Request »
Can you retype the lines below exactly as they appear, leaving the pictures out of your answer?

----

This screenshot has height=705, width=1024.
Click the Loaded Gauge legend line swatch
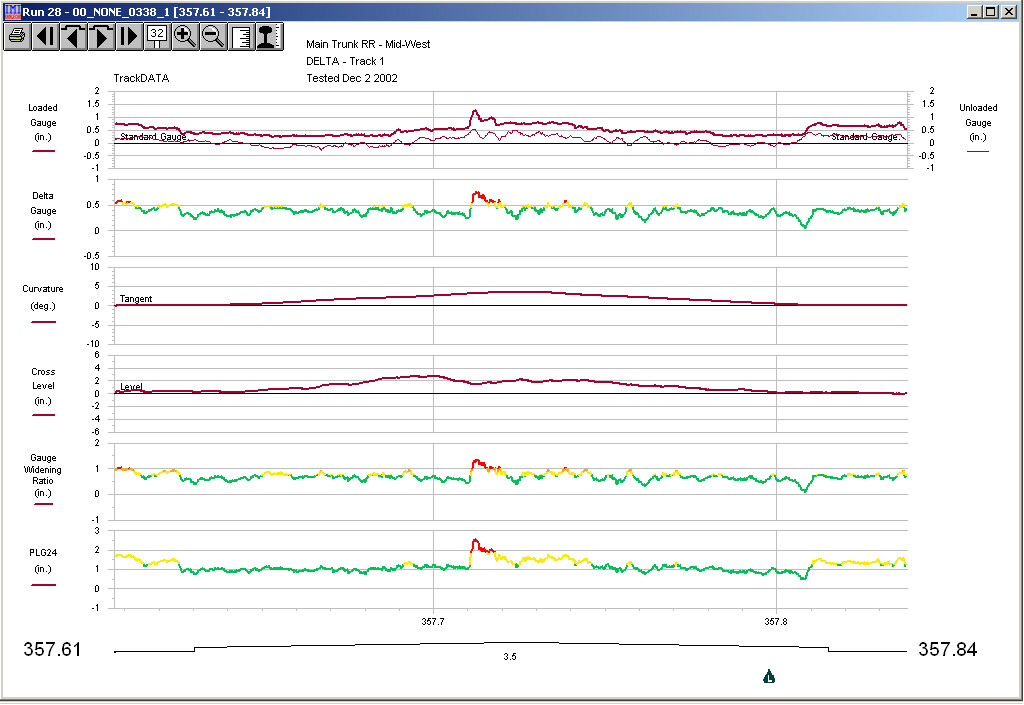tap(43, 151)
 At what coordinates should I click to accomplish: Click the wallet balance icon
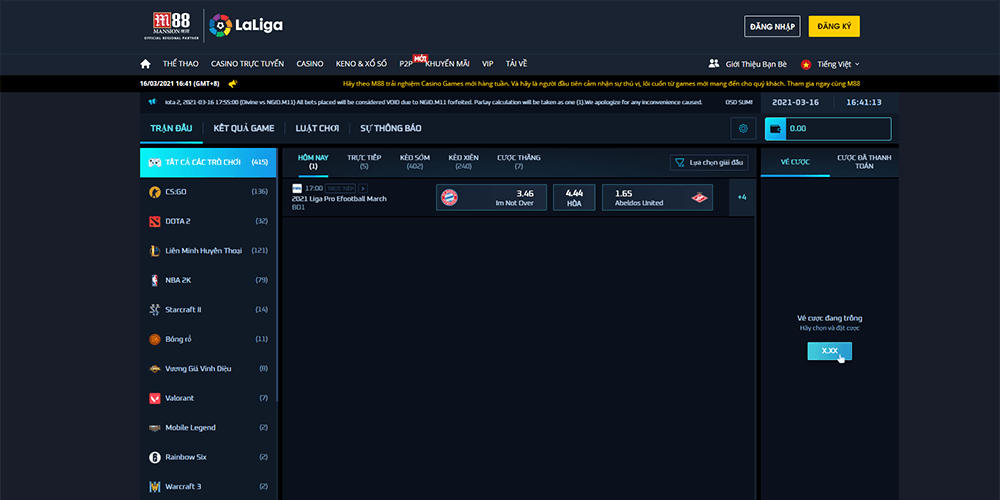775,128
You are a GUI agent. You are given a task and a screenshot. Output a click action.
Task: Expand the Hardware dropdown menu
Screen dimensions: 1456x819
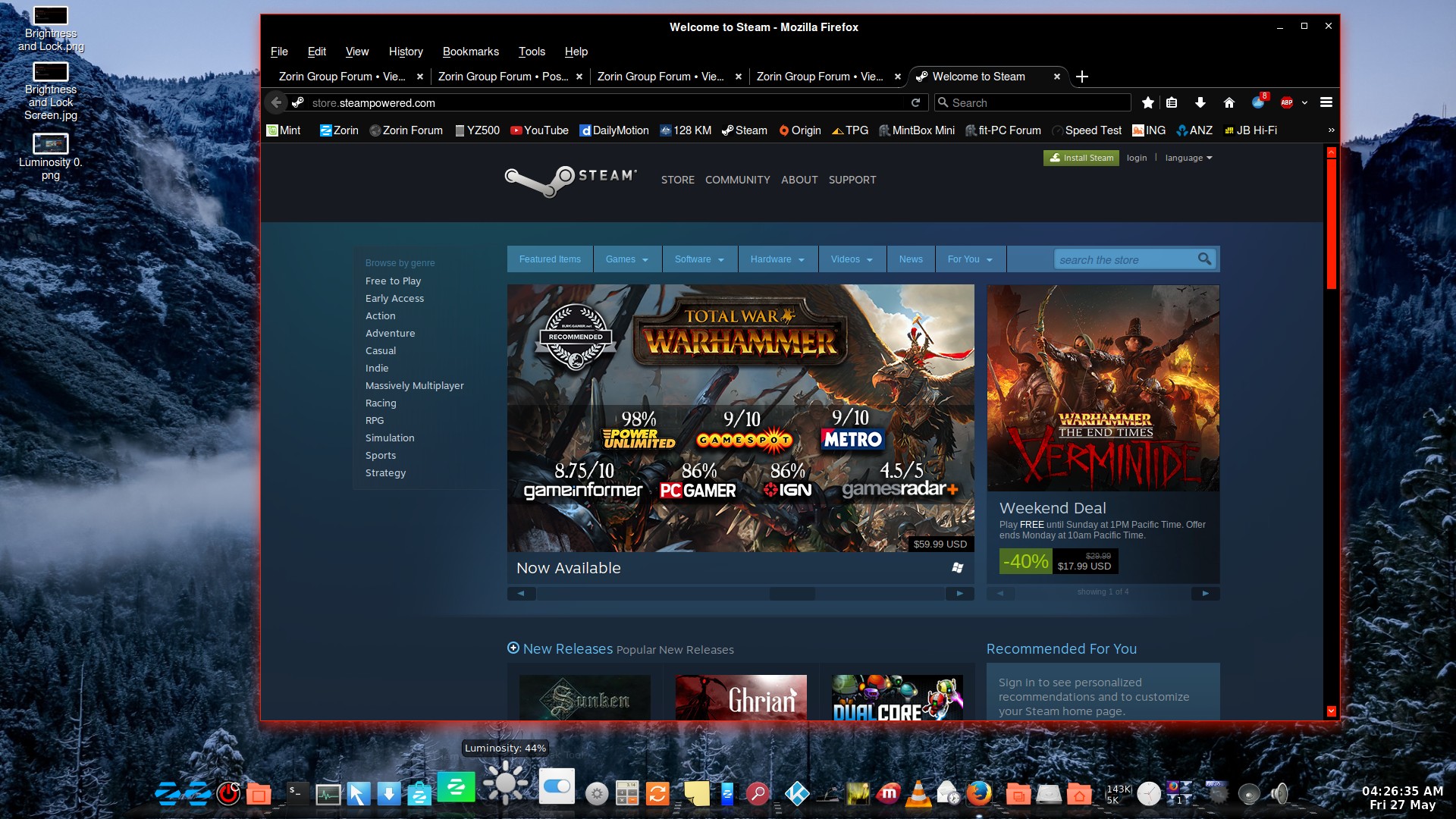click(x=777, y=259)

----

Response below »
This screenshot has height=705, width=1024.
Click the Loaded Gauge legend line swatch
tap(43, 151)
 At what coordinates should I click to accomplish: Click the wallet balance icon
775,128
You are a GUI agent. You are given a task and a screenshot. Output a click action.
Task: Expand the Hardware dropdown menu
Screen dimensions: 1456x819
click(x=777, y=259)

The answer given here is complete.